Ravaged by arthritis and
the residue of his alcoholism, Richard Burton at 58 worked on without
complaint, running on willpower and his abiding love of life and language.
Burton on the set of his last film, "1984." |
He had finished a seven-month
run with his ex-wife Elizabeth Taylor in Noel Coward’s “Private Lives,” and
turned in a much-applauded performance in the film “1984.” At home in
Switzerland, he’d fallen off the wagon one night with his co-star and friend
John Hurt, seemingly without doing much harm. The next evening he went to bed
as usual, reading and jotting notes in red ink on a nearby pad. But he never
woke up again.
Burton had suffered a
cerebral hemorrhage in the night. His fourth wife, Sally, had him rushed to the
hospital in Geneva. They were operating, and she realized with horror that it
was likely that Burton would end up in a wheelchair, unable to speak. A living
death.
But the lover of language
was spared that.
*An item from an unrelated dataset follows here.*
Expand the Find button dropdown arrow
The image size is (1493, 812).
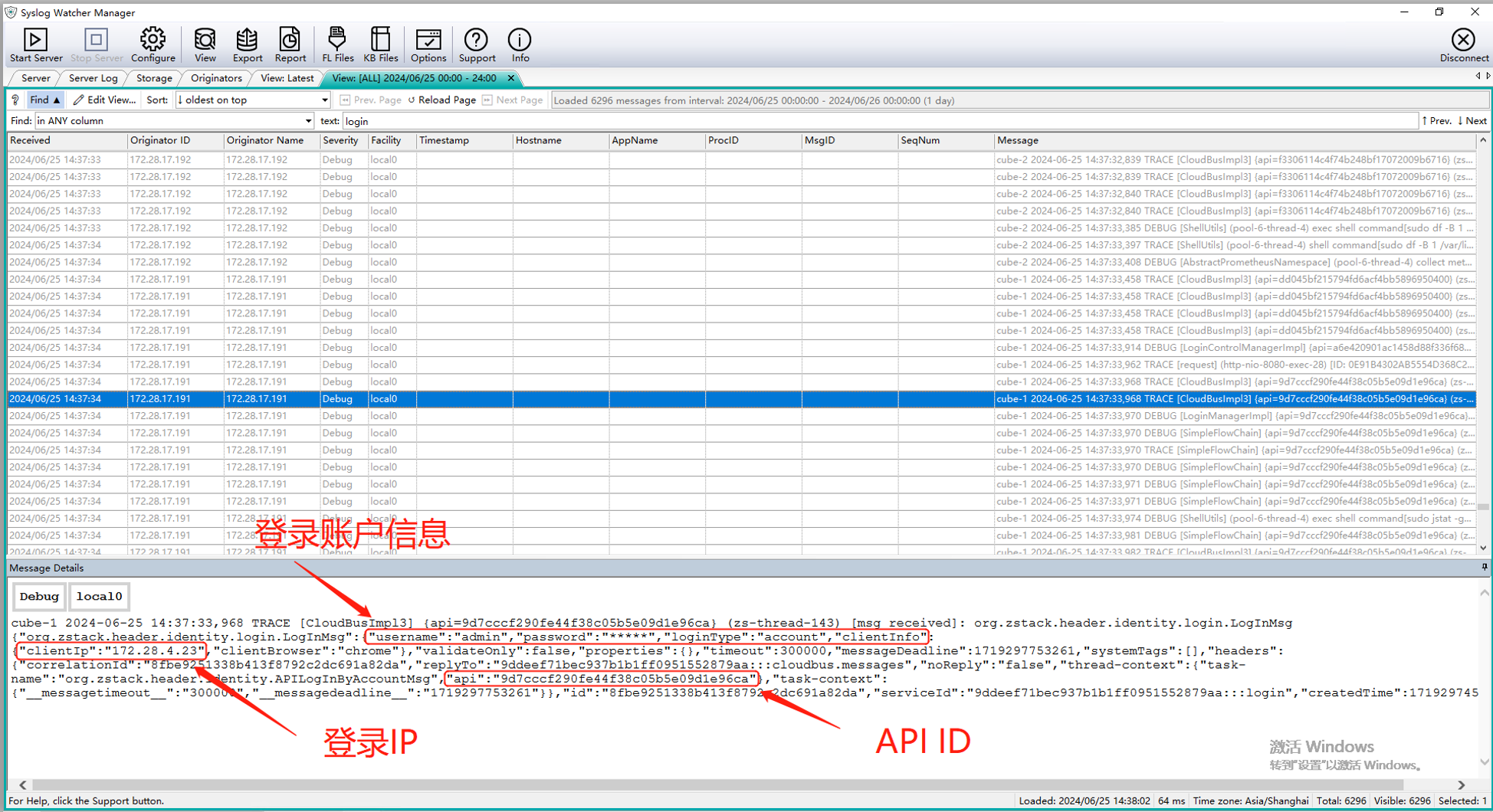pyautogui.click(x=57, y=100)
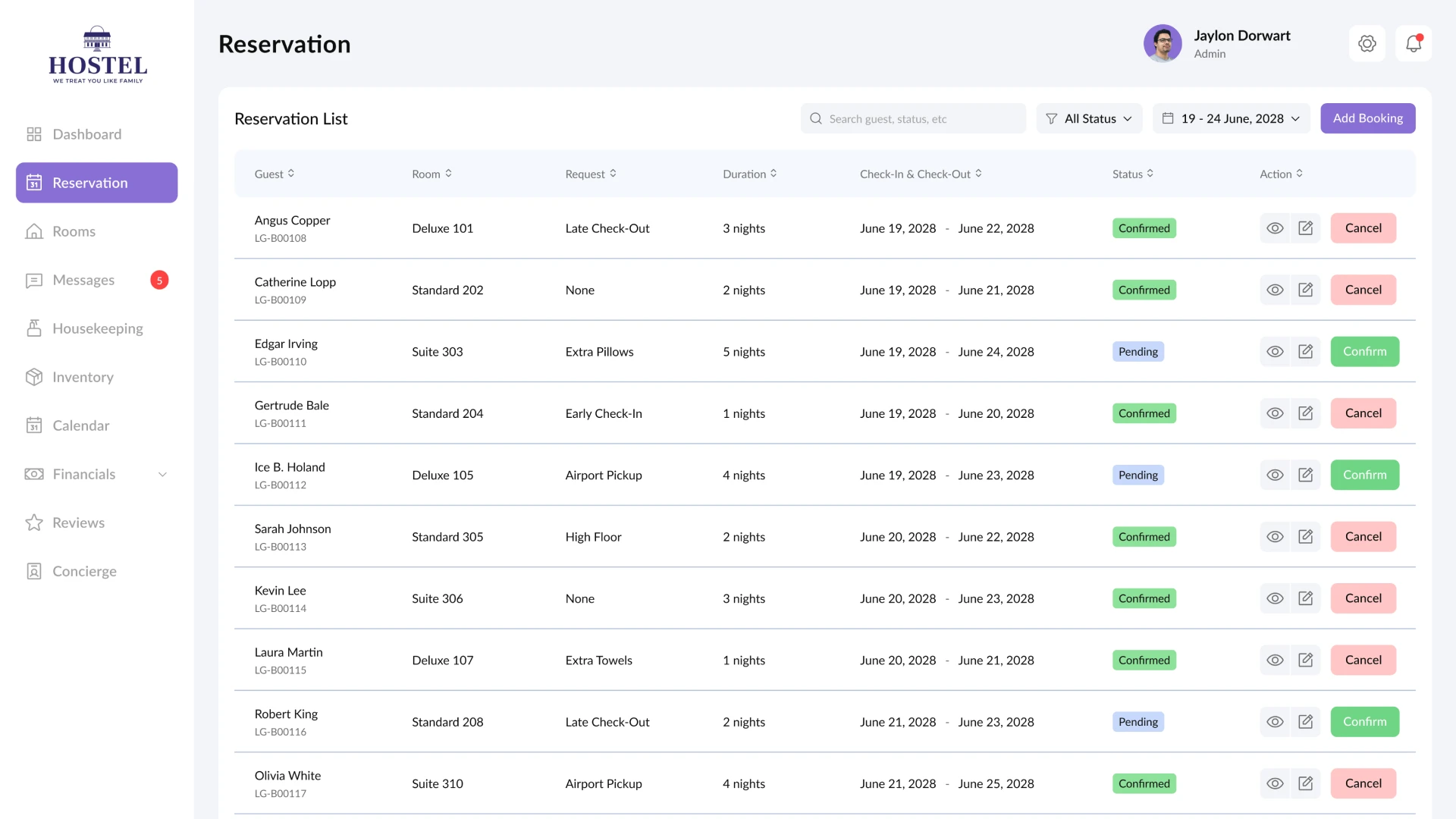
Task: Collapse the Financials submenu chevron
Action: [162, 474]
He died, and Sally went in to see the body alone. “I remember
quite clearly thinking — Well done! You’ve thrown off your old body. You’re on
your next adventure. Well done!”
“I had a strong feeling
that it was a tragedy for us but not for Richard,” she told biographer Melvyn
Bragg. “That helped me through the next weeks. My feeling was that Richard had
many lives in him, but not that of an old man.”
It was only days later,
after the funeral, when Sally was at home alone tidying up that she noticed the
pad beside Burton’s bed. The last words he had written there were, “Tomorrow
and tomorrow and tomorrow… Our revels now are ended.”